Monday, October 11, 2010

The Japanese Tea Ceremony and the Holy Eucharist

I've been teaching priest-craft to two seminarians this semester. I'm covering a lot of ground, but that is no excuse for skipping important detail of the sort they won't learn in class. I'm talking about deep body knowledge. There is a way to hold your body as a priest or deacon, a way to move through a space. A way to sit with parishioners and sip coffee. Craft is truth, too.

So when teaching a student how to prepare the gifts on the altar I start with the empty table and invite them to appreciate the emptiness that is there. Then, as they begin to make gesture of prayer through movement in that space, I mention the Japanese Tea Ceremony. Move with purity of purpose, unrushed, focused, calm.

I know, for a fact, that I am not the first person to notice a connection between the Japanese Tea Ceremony and the "manual acts" made by priests and deacons during the Holy Eucharist. Both, afterall, are formalized rituals of hospitality.

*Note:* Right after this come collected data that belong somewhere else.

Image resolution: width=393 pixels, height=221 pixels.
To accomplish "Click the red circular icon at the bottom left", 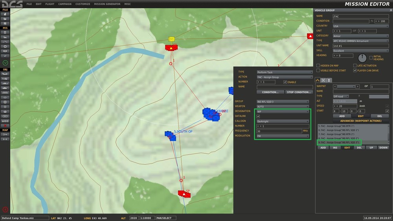I will point(5,210).
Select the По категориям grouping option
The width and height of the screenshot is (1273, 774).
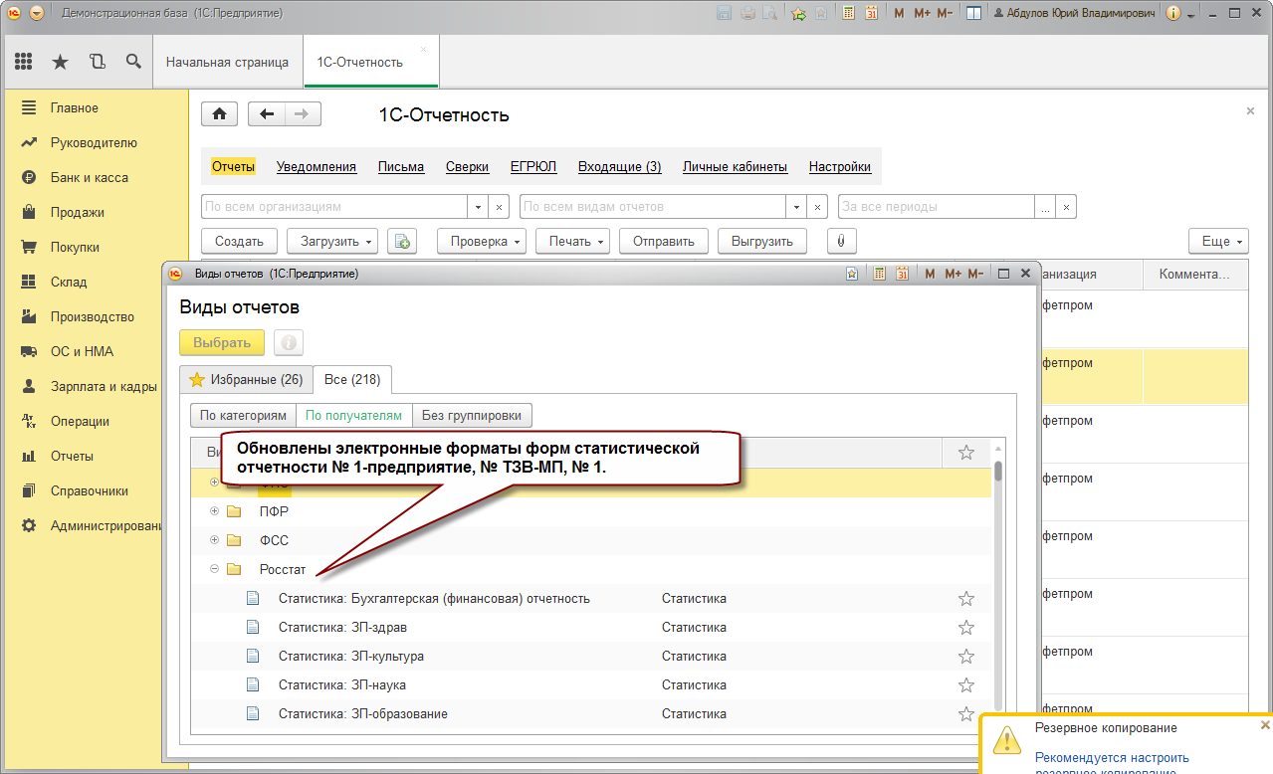coord(243,416)
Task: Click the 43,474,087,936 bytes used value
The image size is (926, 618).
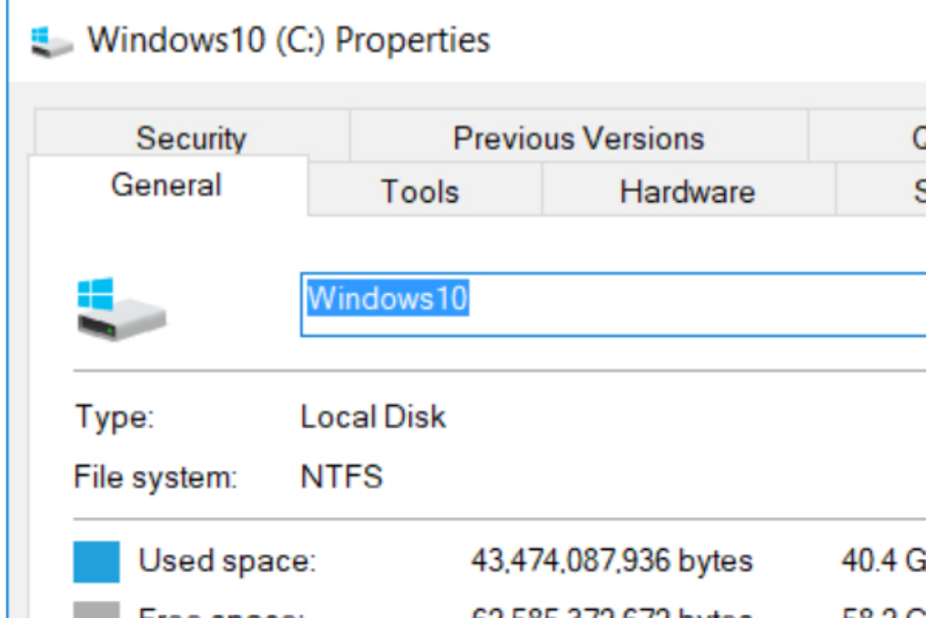Action: (611, 562)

As a kid I used to watch an obscure, sub-titled Japanese docudrama series about the life of Oda Nobunaga produced by the national television network of Japan. Nobunaga is a very intriguing figure from Japanese feudal history (we're talking 16th Century) and was the principle force behind the unification of the country under a strong Shogun. He also was very interested in European Culture and was a patron of the Jesuit missionaries to his country. He even let them built the first church in Japan in Kyoto in 1576. Nobunaga was a great patron of the arts, as well, and popularized the Japanese Tea Ceremony.

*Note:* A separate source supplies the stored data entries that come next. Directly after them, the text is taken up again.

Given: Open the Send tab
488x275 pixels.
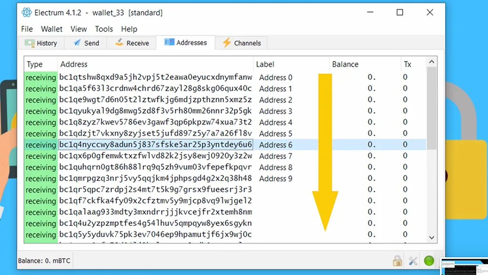Looking at the screenshot, I should click(86, 43).
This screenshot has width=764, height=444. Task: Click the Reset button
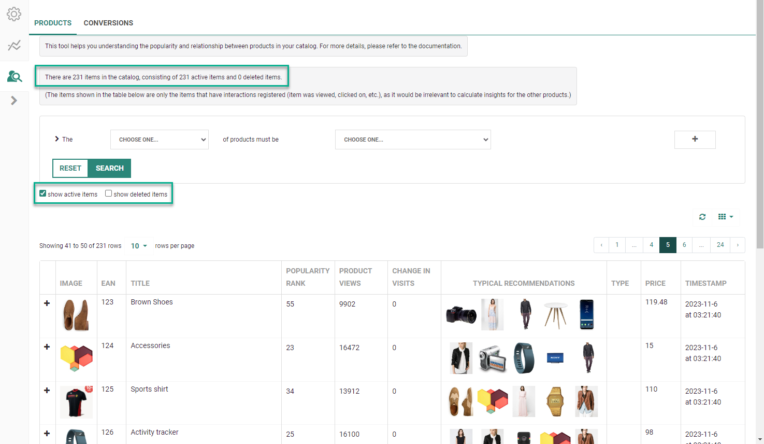[70, 168]
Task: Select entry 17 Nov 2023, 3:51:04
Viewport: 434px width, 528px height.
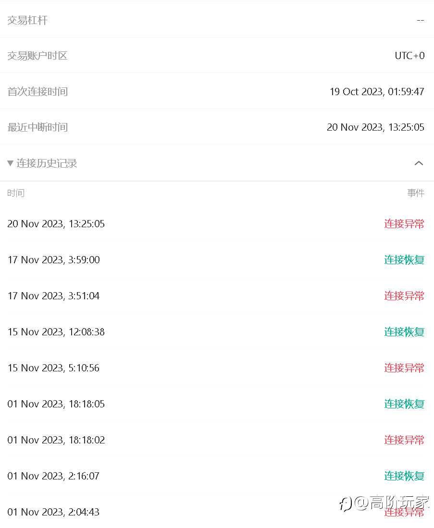Action: click(53, 295)
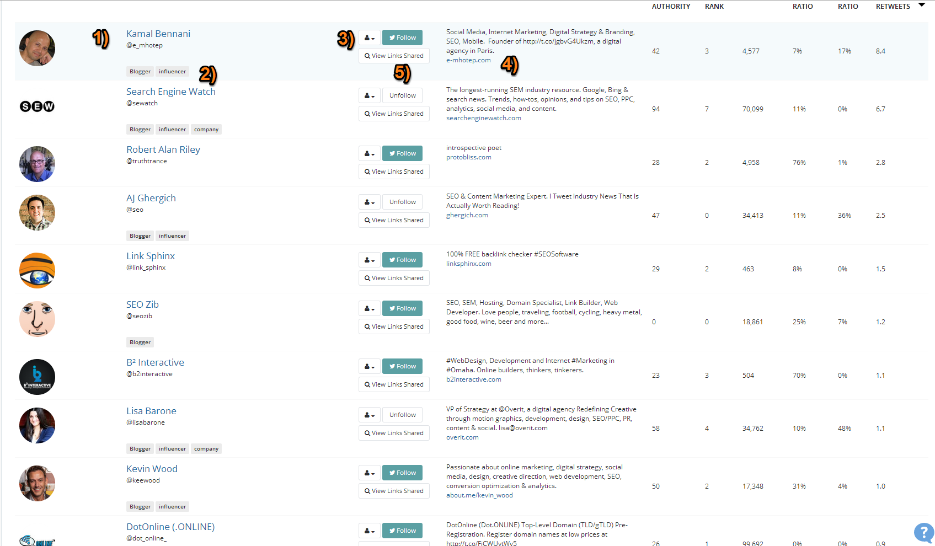Click Kamal Bennani's profile avatar

37,49
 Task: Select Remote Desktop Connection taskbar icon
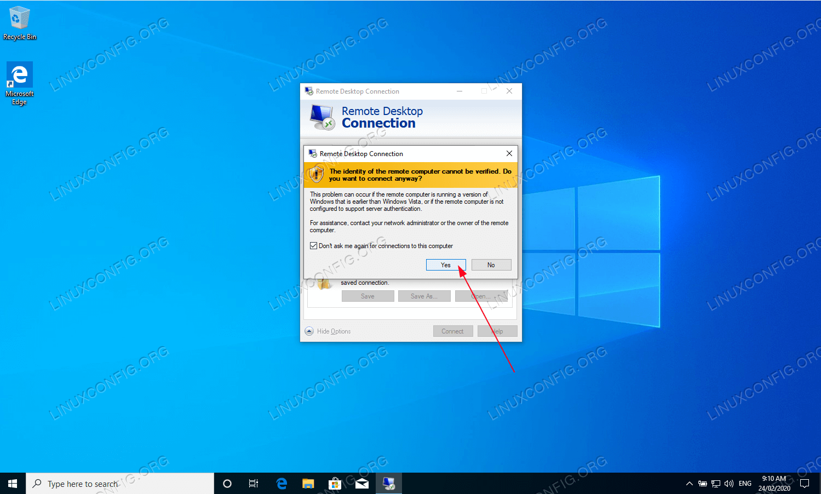pos(389,484)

Each episode of this series would start with a narrative historical preamble. One of these compared the traditional gesture of wiping the tea cup in the Tea Ceremony with a similar gesture made at the end of the Eucharist during the ablutions. The narrator then claimed that the Christians picked up this gesture from the Jesuit missionaries to Japan, who learned it by observing the Tea Ceremony. That claim sounds dubious to me, but I do think it makes sense that both ceremonies would arrive at similar gestures through independent evolutions.

It also follows that a priest looking to master the rituals of the Holy Table could learn much from the Japanese Tea Ceremony (and perhaps vice-versa). The aesthetic of the Tea Ceremony will be recognizable to anyone who has studied liturgy. The Japanese sought to embody harmony, respect, purity, and tranquillity.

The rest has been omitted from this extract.